La visión tecnológica que
domina el mundo en el momento actual no durará, sin duda, más tiempo que las
otras formas de civilización en Europa. O bien será rechazada completamente, o,
al menos, será modificada tan profundamente que aparecerá ante nuestros
descendientes como un período de barbarie. En lugar de constituir, como ahora,
una fuerza casi independiente, la tecnología tendrá que incorporarse a los
medios naturales y someterse a unas restricciones que la harán menos
destructiva y más compatible con el orden cósmico.
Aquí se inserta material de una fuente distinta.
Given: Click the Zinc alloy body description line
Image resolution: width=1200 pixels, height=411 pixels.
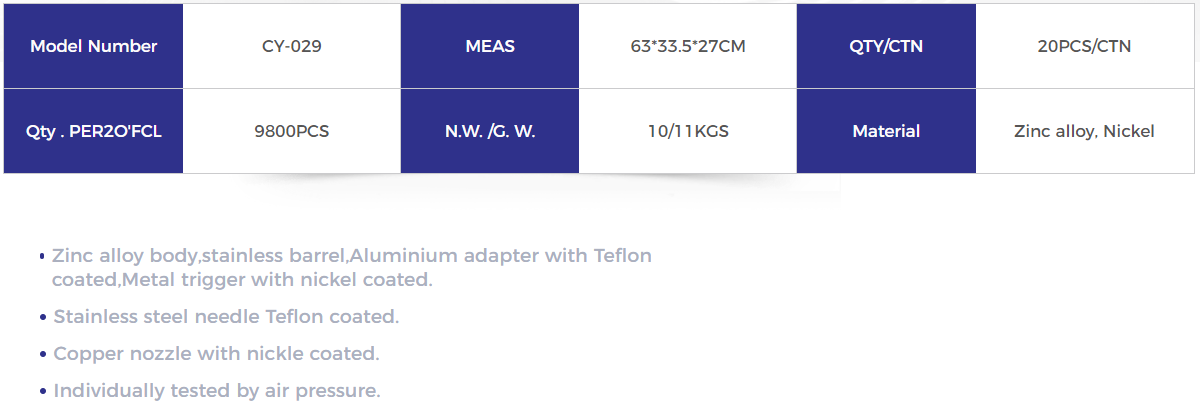Looking at the screenshot, I should point(352,256).
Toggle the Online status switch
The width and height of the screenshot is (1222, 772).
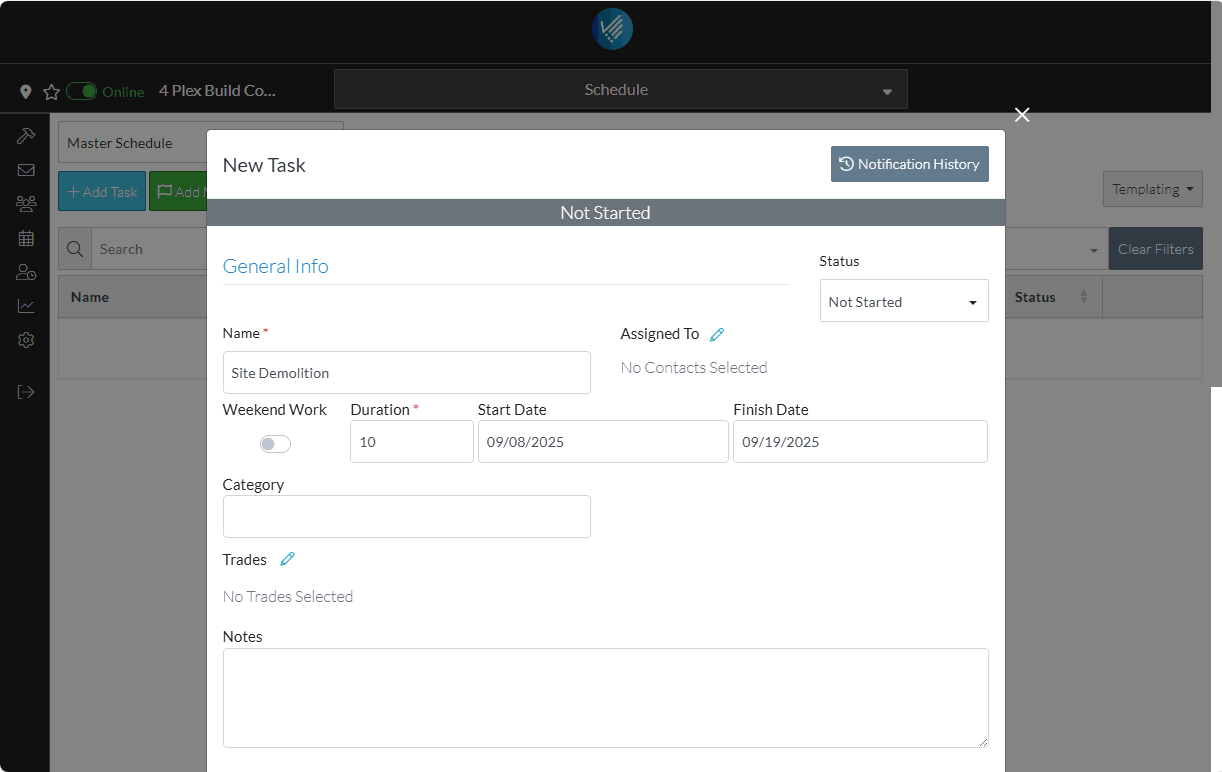[82, 92]
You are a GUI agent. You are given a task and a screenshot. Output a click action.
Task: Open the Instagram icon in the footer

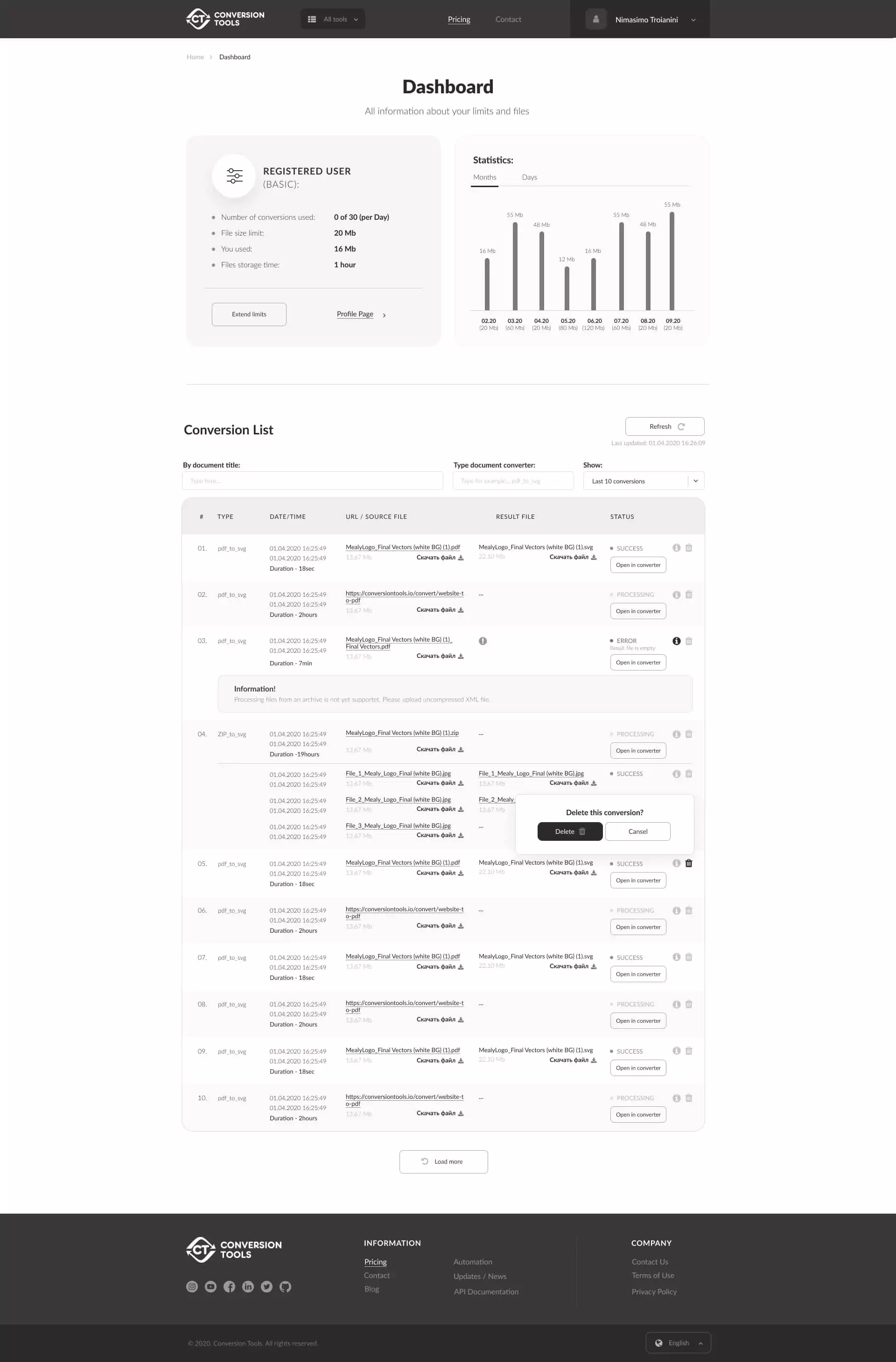click(x=192, y=1286)
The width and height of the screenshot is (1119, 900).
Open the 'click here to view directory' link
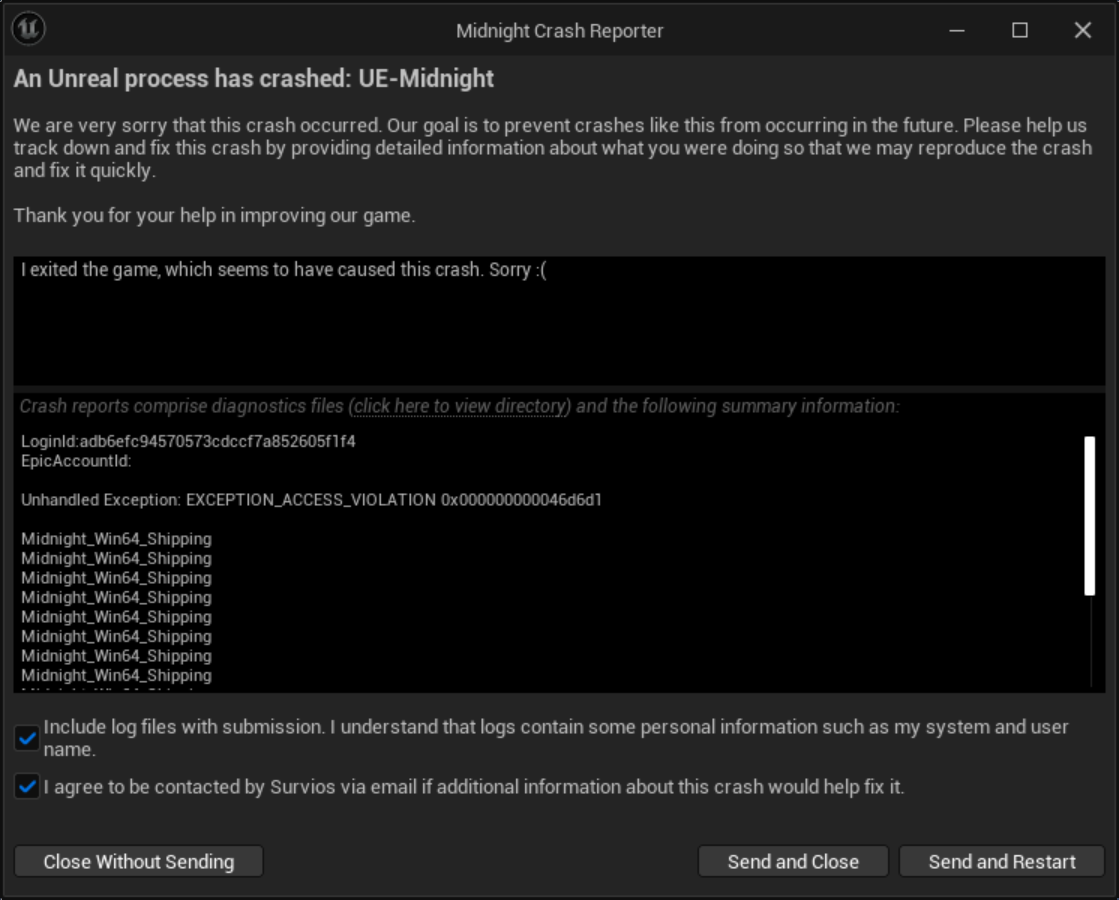tap(461, 406)
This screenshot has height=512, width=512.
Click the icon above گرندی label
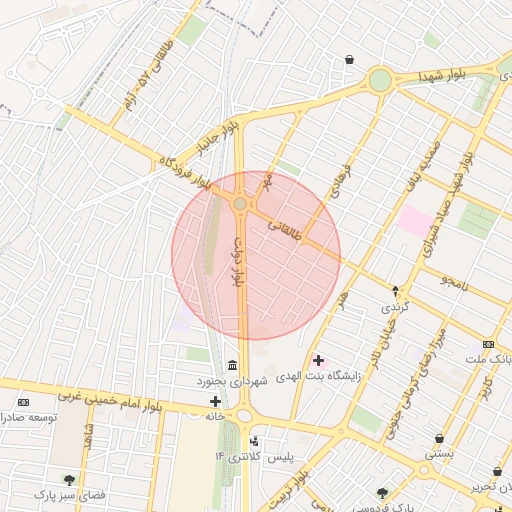(x=395, y=291)
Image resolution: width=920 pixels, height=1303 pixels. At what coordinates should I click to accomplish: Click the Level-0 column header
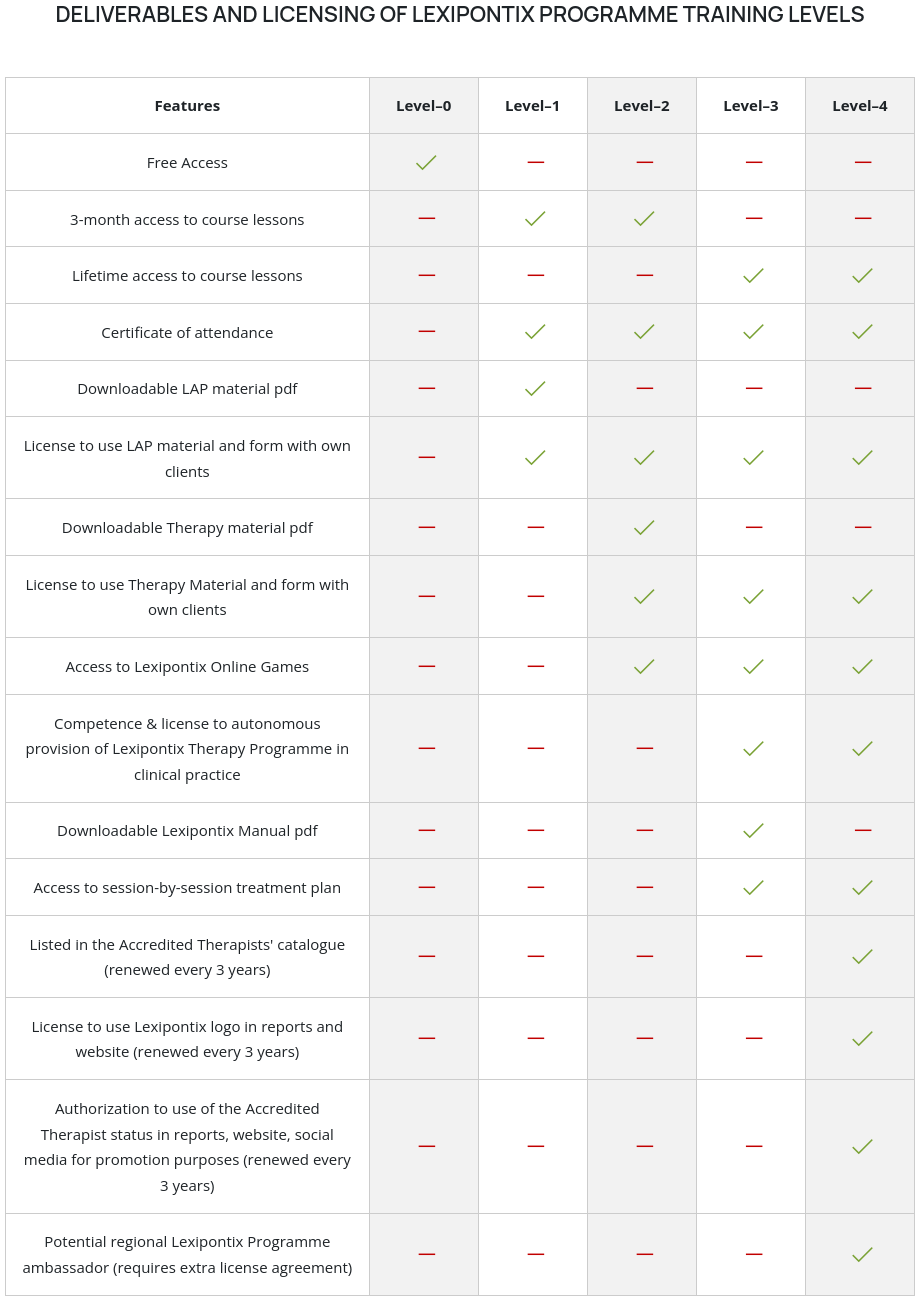tap(423, 106)
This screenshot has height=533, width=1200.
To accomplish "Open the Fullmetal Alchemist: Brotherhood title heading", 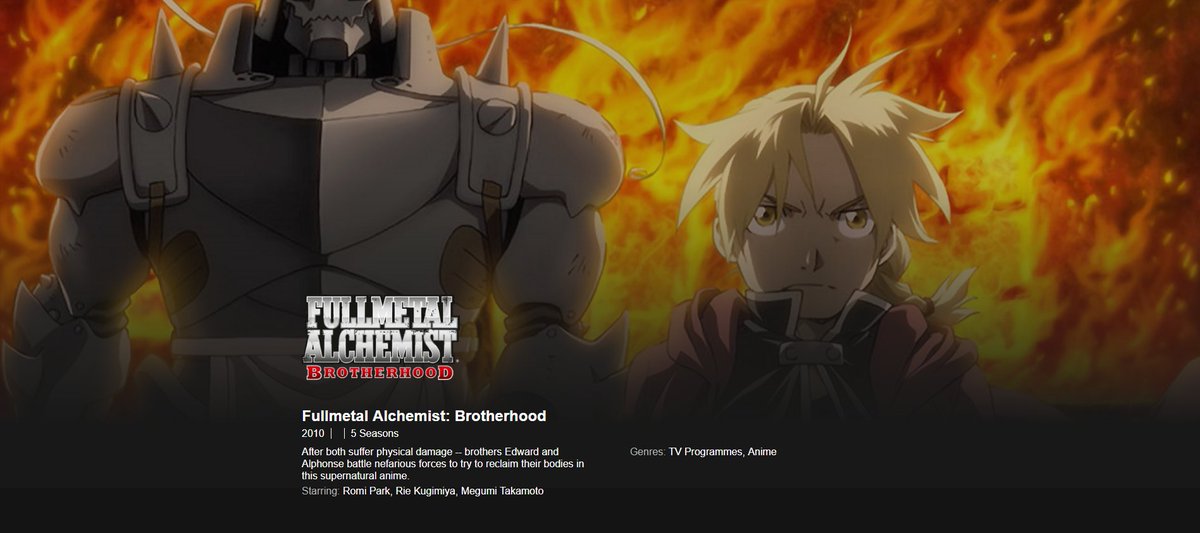I will click(424, 415).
Para muchos de nuestros contemporáneos, la
tecnología ha creado un mundo donde reina la abundancia, pero un mundo
aburrido. Por prodigiosas que sean las realizaciones de la ciencia y de la
tecnología y profunda su influencia en la vida cotidiana, no tienen un efecto
real sobre la imaginación o las emociones del gran público. Las pasiones
fundamentales son las mismas y, en muchos casos, la vida moderna no hace más
que debilitar la forma de satisfacerlas. Las sociedades modernas no podrán
escapar a su aburrimiento crónico más que añadiendo a los valores de la vida
tecnológica las ricas experiencias sociales de la vida primitiva.
Quizá ha llegado el
momento de reemprender figuradamente la ruta, no para escapar a la
civilización, sino para darle una nueva forma. No podemos predecir cómo será esa
forma, salvo que deberá ser compatible con los caracteres y las necesidades que
definen la naturaleza biológica de la especie humana y que no pueden cambiar en
sus aspectos más fundamentales. Se tratará menos de una nueva creación que de
una resurrección. El orden mundial que resultará de la integración de los
sistemas sociales será una forma superior de unidad humana, compatible con el
pluralismo de los modos de vida y de las ideologías. Pero una verdadera
integración no puede estar sólidamente basada más que en un sistema de valores
aceptado por la mayoría del grupo social y que pueda contribuir a la alegría de
vivir.
Desde luego existe una
forma de la alegría de vivir que proviene del hecho mismo de la existencia, una
satisfacción puramente orgánica que algunos animales pueden gozar al igual que
la especie humana. Pero existe también otra forma de la alegría de vivir –la felicidad– que parece ser
particular de los seres humanos. Ésta tiene su origen en el profundo
sentimiento de que su vida personal es la realización de sus sueños, y que su
vida colectiva es la realización de los sueños de la Humanidad.